TASK STATEMENT = Repeat the records exactly. Leave out the pictures.

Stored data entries
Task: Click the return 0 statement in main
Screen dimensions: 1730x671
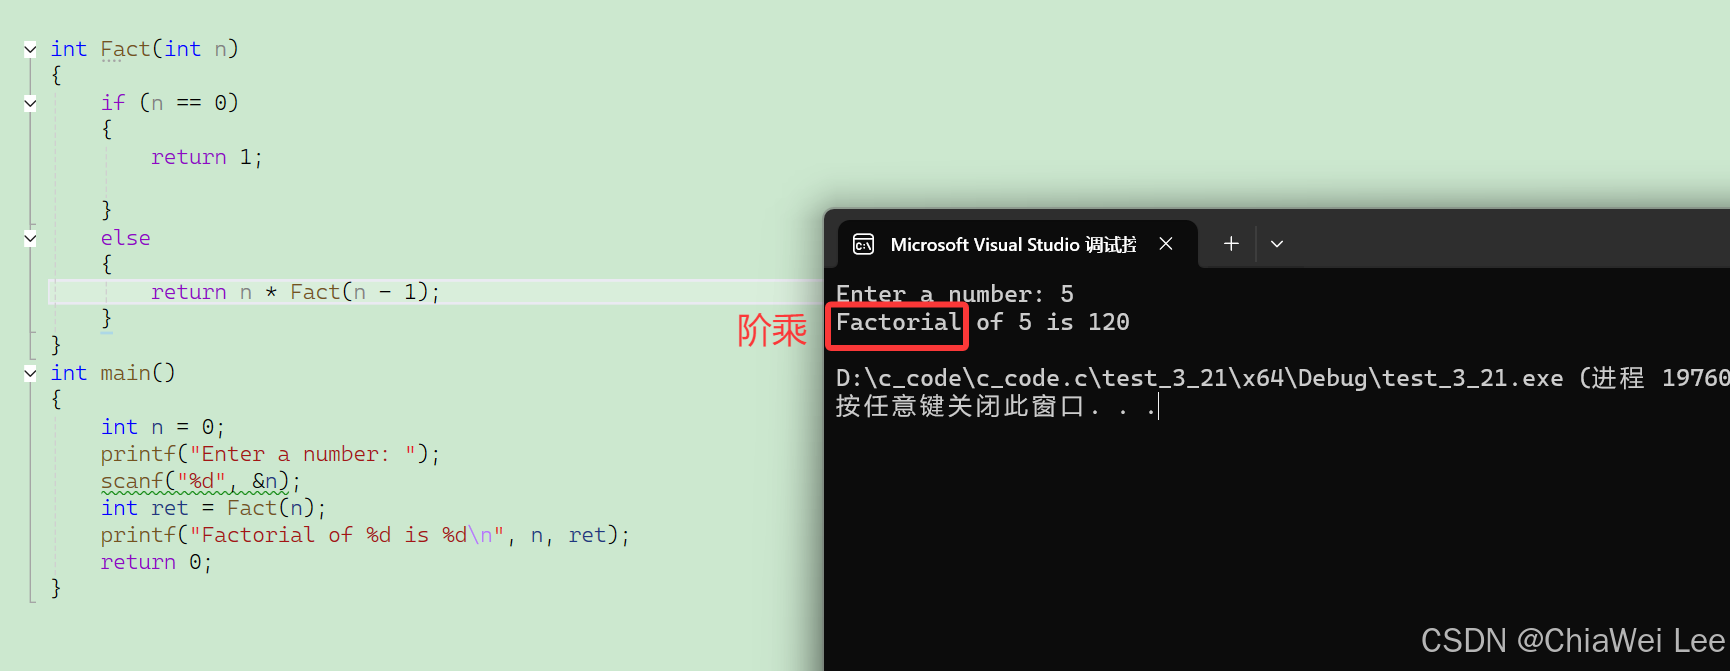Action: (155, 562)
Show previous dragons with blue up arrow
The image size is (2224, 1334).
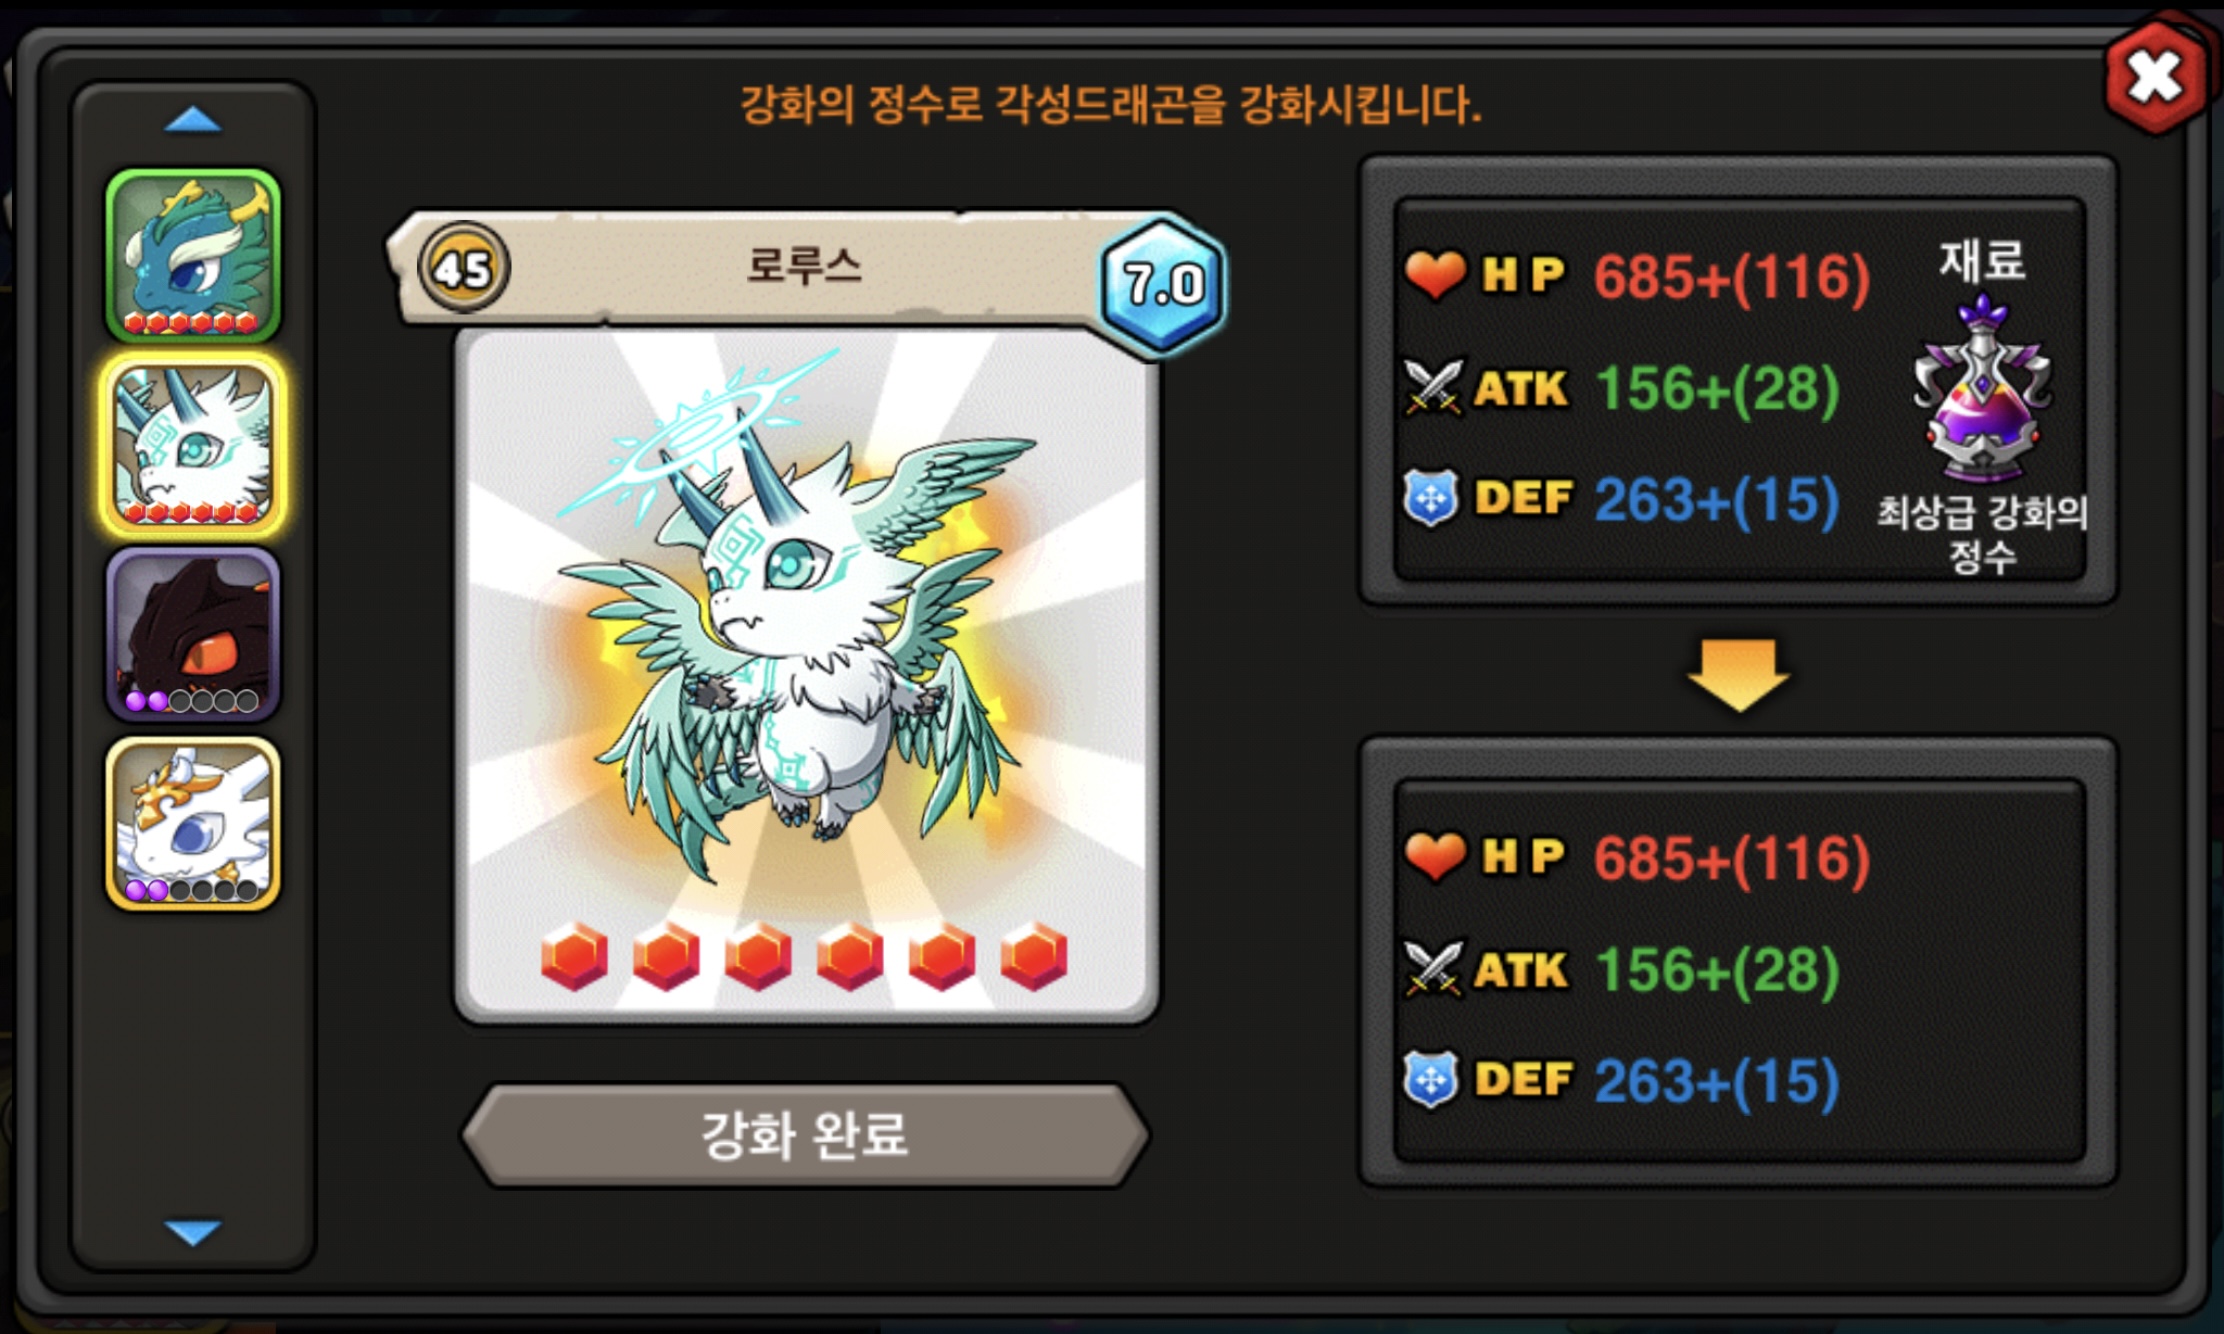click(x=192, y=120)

SOLUTION FOR THIS PROBLEM =
Task: Click the return 0 statement in main
Screen dimensions: 1730x671
Action: (155, 562)
Show previous dragons with blue up arrow
The image size is (2224, 1334).
click(x=192, y=120)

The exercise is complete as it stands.